Among the great stars to remember in the Pan American Games, we would have to immediately dive into the pools and go directly to little Greg: a restless boy who was already a dance student since he was two years old and went to trampoline jumping at nine, a moment from which he progressed rapidly in this modality. He participated in the 1976 Olympics at just 16 years old, winning a silver medal on the 10-meter platform. Four years later, already at the peak of his performance, he did not take part in the 1980 Olympics because of the boycott of the United States. The revenge would come in Los Angeles 84 and Seoul 88, when he won the gold medals in all the events in which he participated: 3-meter springboard and 10-meter platform.
At the Seoul 88 Games he starred in one of the most remembered Olympic stories, as he had to fight hard with the Chinese jumper Liangde, who despite having beaten Louganis in tournaments prior to the Games, failed to inflict an Olympic defeat on him. At these Games, in which he took his third and fourth gold, a terrible mistake caused him to hit his head in one of the qualifying jumps against the 3-meter springboard (an accident that shortly before had cost the life of a Soviet jumper), after which he fell into the water with a deep cut; however, he got out of the pool and half an hour later was jumping again, with a bandage on his head, to win his third Olympic gold medal.
Years later Louganis confessed that the real drama of that accident was internal.

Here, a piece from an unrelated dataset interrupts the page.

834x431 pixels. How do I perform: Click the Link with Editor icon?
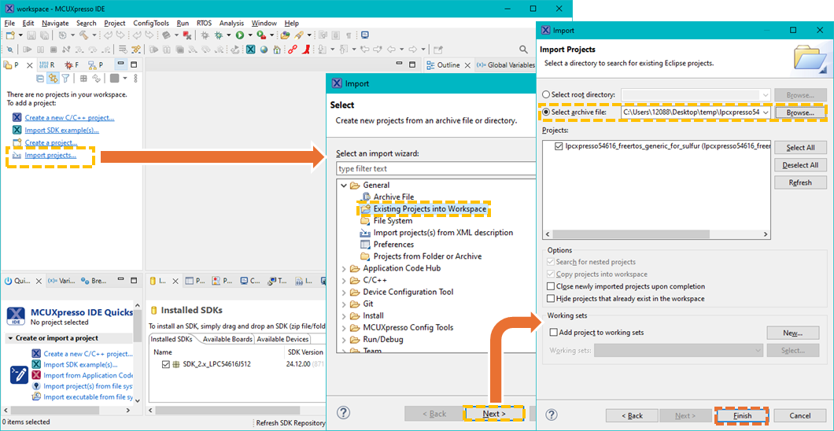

By that year he already knew that he was infected with the AIDS virus, and the scientific ignorance of that time wreaked havoc on the jumper, thinking that, with his blood, he had contaminated the entire Olympic pool. Later studies would say the exact opposite.
Greg Louganis was also five times world champion and four times the Pan American Games champion. His showcases are full of medals and recognitions, and to this day his name remains the most remembered one in this sport. Without a doubt, he's the most prestigious jumper to have gone through the Pan American Games, where he won 6 golds in three consecutive Pan American Games: San Juan 79, Caracas 83 and Indianapolis 87.
Greg Louganis, one more of our Pan American legends, a luxury competitor whose brand will never be erased in the eternal movement of water.